LinkedIn sued by iPhone user for reading and diverting Clipboard content

LinkedIn sued
A visitor looks at logos of LinkedIn Corporation at the MEDEF union summer forum on the campus of the HEC School of Management in Jouy-en-Josas, near Paris, France, August 29, 2017. REUTERS/Charles Platiau/Files

(Reuters) – Microsoft Corp’s LinkedIn was sued by a New York-based iPhone user on Friday for allegedly reading and diverting users’ sensitive content from Apple Inc’s Universal Clipboard application.

According to Apple’s website, Universal Clipboard allows users to copy text, images, photos, and videos on one Apple device and then paste the content onto another Apple device.
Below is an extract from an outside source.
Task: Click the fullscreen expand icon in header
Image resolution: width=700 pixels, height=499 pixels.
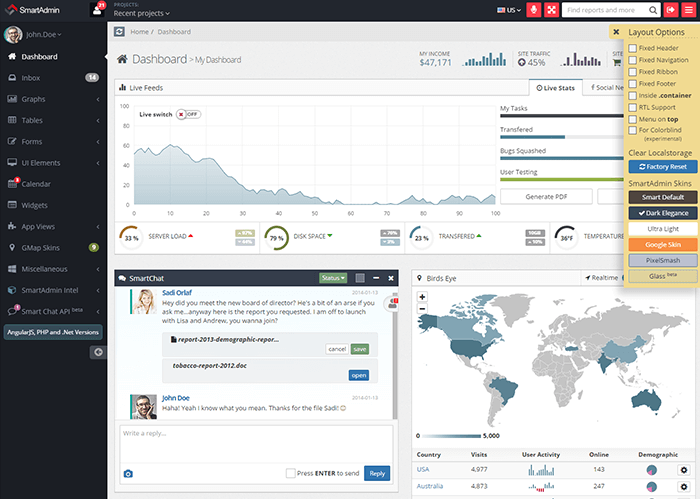Action: 552,10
According to the lawsuit filed in San Francisco federal court by Adam Bauer, LinkedIn reads the Clipboard information without notifying the user.

LinkedIn did not immediately respond to requests for comment.

According to media reports from last week, 53 apps including TikTok and LinkedIn were reported to be reading users’ Universal Clipboard content, after Apple’s latest privacy feature started alerting users whenever the clipboard was accessed with a banner saying “pasted from Messages.”

“These “reads” are interpreted by Apple’s Universal Clipboard as a “paste” command,” Bauer’s lawsuit alleged.

A LinkedIn executive had said on Twitter last week that the company released a new version of its app to end this practice.

Developers and testers of Apple’s operating system iOS 14 found that LinkedIn’s application on iPhones and iPads “secretly” read users’ clipboard “a lot,” according to the complaint.

The lawsuit seeks to certify the complaint as class action based on alleged violation of the law or social norms, under California laws.

According to the complaint, LinkedIn has not only been spying on its users, it has been spying on their nearby computers and other devices, and it has been circumventing Apple’s Universal Clipboard timeout.